An S1P competitive ELISA kit (cat. no, K-1900, Echelon Bioscience, Inc., Salt Lake City, UT, USA) was used for detecting S1P levels. Cells were seeded onto 6-well plates at 105 cells/well without FBS and allowed to attach for 12 h. Subsequently, the cells were pre-treated with inhibitors for another 15 min prior to stimulation with 10% FBS for 6 h. The supernatant was collected for S1P analysis according to manufacturer's instructions.

Cell viability assay

The Cell Counting Kit-8 (CCK-8) assay was used for determining the viability of TC cells. TPC-1 and WRO cells were seeded onto 96-well plates at a density of 1×104 cells/well (attached prior to the drug treatment) and then treated with cisplatin or doxorubicin at 10 µM for 48 h. CCK-8 solution was added into 96-well plates at the end of the experiment, followed by incubation for 3 h at 37°C. The absorbance at 450 nm was read with a microplate reader (Bio-Rad Laboratories, Inc., Hercules, CA, USA) and the cell viability relative to the control group was calculated. The experiment was repeated 3 times following the first experiment.

Western blot analysis

Treated TPC-1 TC cells were collected and lysed with ultrasonication (VOSHIN96-II; Wuxi Voshin Instruments Co., Ltd., Wuxi, China) on ice for 30 min (rest for 5 sec every 5 sec), followed by centrifugation of the lysate. The protein concentration in the supernatant was determined using a BCA assay. For each sample, 20 µg protein was loaded, subjected to 6% SDS-PAGE and transferred onto PVDF membranes (cat. no. AR0136-04, Whuan Boster Biological Technology ltd., Wuhan, China). Membranes were blocked for 0.5 h at room temperature using TBST with 5% skimmed milk and then incubated with Hes1 (1:5,000), N1ICD (1:5,000) and GAPDH (1:10,000) antibody at 4°C for overnight. Subsequently, the membranes were incubated with secondary antibody (horseradish peroxidase conjugated Anti-Mouse Immunoglobulin G H&L; cat. no. ab6789, Abcam) for 2 h at room temperature. The signals were detected by enhanced chemiluminescence (Pierce; Thermo Fisher Scientific, Inc.). GAPDH was regarded as an internal control.

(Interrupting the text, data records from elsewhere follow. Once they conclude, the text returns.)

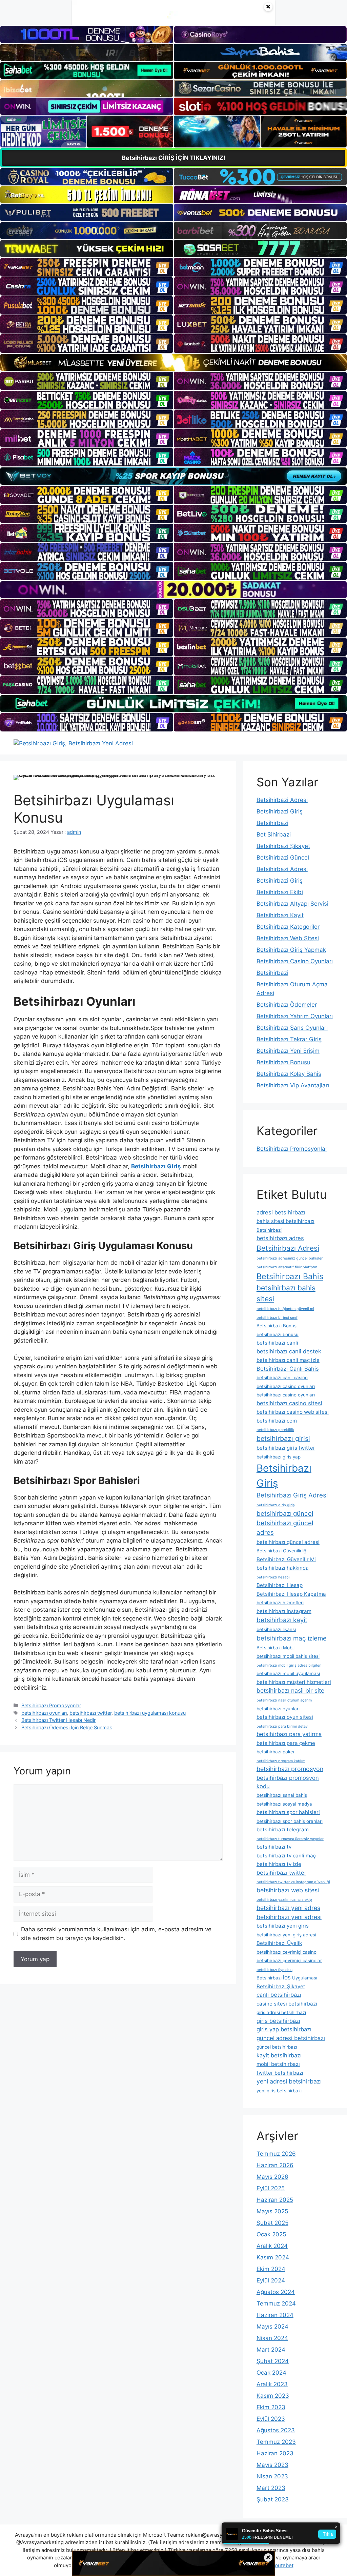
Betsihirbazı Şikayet (281, 1986)
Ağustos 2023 (276, 2430)
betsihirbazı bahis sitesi (286, 1293)
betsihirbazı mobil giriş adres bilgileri (289, 1665)
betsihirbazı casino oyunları (286, 1386)
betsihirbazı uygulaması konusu (150, 1713)
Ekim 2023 (271, 2407)
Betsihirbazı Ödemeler (287, 1004)
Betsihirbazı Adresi (288, 1248)
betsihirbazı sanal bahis (282, 1795)
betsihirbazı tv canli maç (286, 1855)
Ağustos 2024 (276, 2292)
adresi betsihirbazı (281, 1212)
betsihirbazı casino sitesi (289, 1403)
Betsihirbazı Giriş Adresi (292, 1495)
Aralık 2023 (272, 2384)
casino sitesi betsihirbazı (287, 2003)
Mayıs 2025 (272, 2211)
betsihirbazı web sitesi (288, 1890)
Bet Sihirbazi (274, 834)
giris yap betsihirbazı (284, 2029)
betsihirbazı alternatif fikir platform (287, 1267)
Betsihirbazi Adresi (282, 800)
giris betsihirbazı (278, 2020)
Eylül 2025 (271, 2188)
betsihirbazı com (277, 1420)
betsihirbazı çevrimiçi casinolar (289, 1960)
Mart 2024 (271, 2349)
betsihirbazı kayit (282, 1620)
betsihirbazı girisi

Reverse transcription-quantitative polymerase chain reaction (RT-qPCR) assay

Total RNA was isolated with TRIzol (cat no. 12183555, Invitrogen; Thermo Fisher Scientific, Inc.) from the tissues of TC patients and cell lines according to the manufacturer's protocols. The concentration and integrity total RNA was determined with a NanoDrop-1000 (Thermo Fisher Scientific, Inc.) and by electrophoresis, respectively. A reverse transcription kit (cat. no.: A5001, Promega Corp., Madison, WI, USA) was used for synthesis of the first-strand complementary (c)DNA. Real-time qPCR was used to amplify and quantify the cDNA of SPHK1 (forward primer, 5′-GGAGGAGGCAGAGATAAC-3′; reverse primer, 5′-TTAGCCCATTCACCACTTCA-3′), dickkopf-1 (DKK1; forward primer, 5′-CCTTGGATGGGTATTCCAGA-3′; reverse primer, 5′-CCTGAGGCACAGTCTGATGA-3′), Hes1 (forward primer, 5′-ACCTTCCAGTGGCTCCTC-3′; reverse primer, 5′-TTTAGTGTCCGTCAGAAGAGAG-3′) and Gli1 (forward primer, 5′-GCCATGAAACTTTCACCGTG-3′; reverse primer, 5′-TCTGGGGGGTTACCAAGTTA-3′) with ABI 7900HT Real-Time PCR System (Applied Biosystems, Carlsbad, CA, USA) using One Step PrimeScript™ RT-PCR kit (cat no. RR064A; Takara Biotechnology Co., Ltd., Dalian, China). GAPDH (forward primer, 5′-CGGAGTCAACGGATTTGGTCGTAT-3′; reverse primer, 5′-AGCCTTCTCCATGGTGGTGAAGAC-3′) mRNA was considered as an internal control. The ∆∆Cq method was applied for quantification following previous reports (25).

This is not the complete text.